What if the "break down" process costs more time than sequential development?

And I can tell you even tiniest pieces are totally related to one another. E.g. Render a webpage seems totally independent, but it's not. You'll need customizable font, you'll have to write your own font render engine or used shared library with OS GUI, then you have language charset encoding problems with is related with OS environs, then you have Unicode problem which down to the deepest path of OS kernel (hint: file system)

Even rendering a datetime in Javascript requires locale date time settings from OS. Then you have NTP to sync them and such, it's a total clusterfuck.


> And I can tell you even tiniest pieces are totally related to one another. E.g. Render a webpage seems totally independent, but it's not. You'll need customizable font, you'll have to write your own font render engine or used shared library with OS GUI, then you have language charset encoding problems with is related with OS environs, then you have Unicode problem which down to the deepest path of OS kernel (hint: file system)

At this point in time, all of these requirements are mostly known (based on humanity's collective experience with software). Why wouldn't you incorporate them into the initial design (for example, build the OS with Unicode support from the start)?

I have some counter-examples. Let's say you're building the graphics subsystem, targeting x86 hardware. You can have 3 teams working on Intel, AMD and NVIDIA drivers simultaneously, since they don't really overlap (however, they all do need to communicate with the people writing the driver API).

Similarly, you can split up some of the compiler work. If you're targeting x86, ARM and MIPS, those backends can be written (mostly) in parallel.


> you incorporate them into the initial design (for example, build the OS with Unicode support from the start)?

Clever ass people tried that. That's why system using UCS2 as core (Windows/Javascript) sucks at handling iOS Emoji icons, and MySQL can only handle 3 bytes UTF8 by default (unless utf8mb4 explicitly). The reason is that UCS2 was "good enough" during the designing stage of those systems.

Even the most clever ass design on the planet can not cover all cases. You have make trade-offs at some point.

> You can have 3 teams working on Intel, AMD and NVIDIA drivers simultaneously, since they don't really overlap

You are so wrong this time. Do you know the power-saving technology allows you to switch dedicated GPU to Intel integrated GPU? Well that driver support sucks in Linux because of people like you think "well how on earth would Intel and nVidia drivers overlap?". Turns out it's a huge difference between you can use your laptop for 10 hours vs 3 hours.

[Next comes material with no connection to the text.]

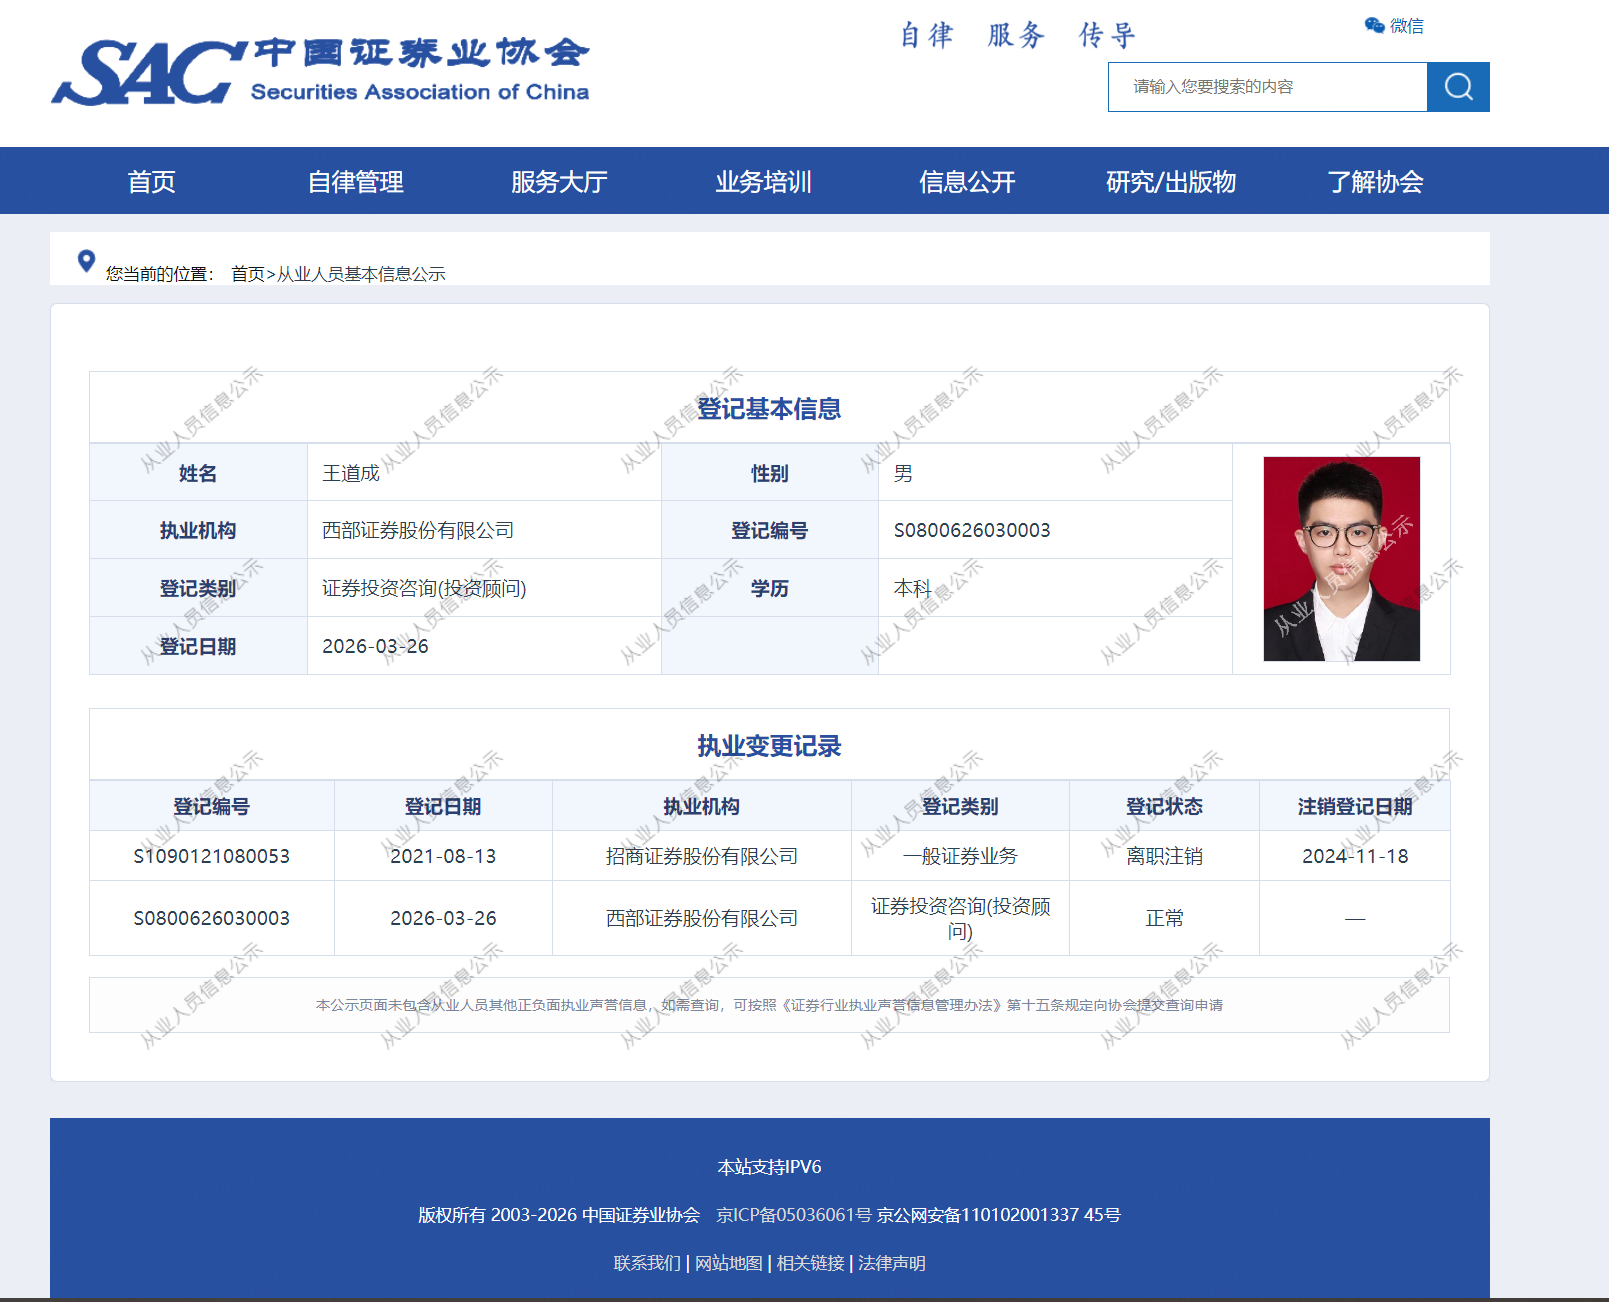Click the 京ICP备05036061号 link
Image resolution: width=1609 pixels, height=1302 pixels.
click(x=794, y=1215)
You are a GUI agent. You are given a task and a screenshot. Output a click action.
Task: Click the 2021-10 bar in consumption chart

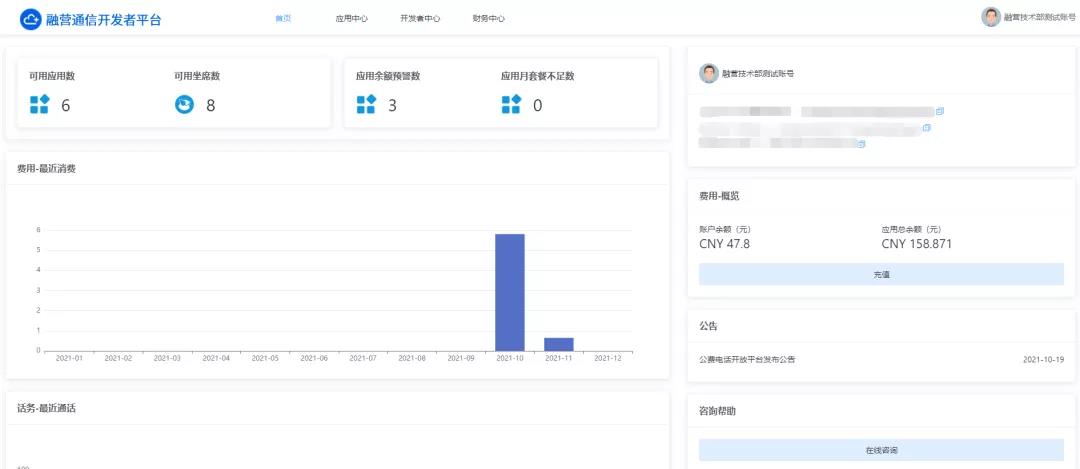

http://en.wikipedia.org/wiki/Nvidia_Optimus#GNU.2FLinux_supp...

In general, people without deep software engineering experience make super clever-ass decisions and fail spectacularly. Because building software projects is absolutely not like assembly a car with so many standardized parts and modules. Another metaphor is that in physics if you have a problem with lightening, you can't change how the sun works. In software engineering you can. Read the book The Mythical Man Month, as well as this one Dreaming in Code. You can see even experienced developers fail miserably at not-so-large software projects


The interfaces of a unix-like OS are better understood now than the interfaces of a second-system mainframe OS ("this time we'll get everything right for sure") in the 1960s.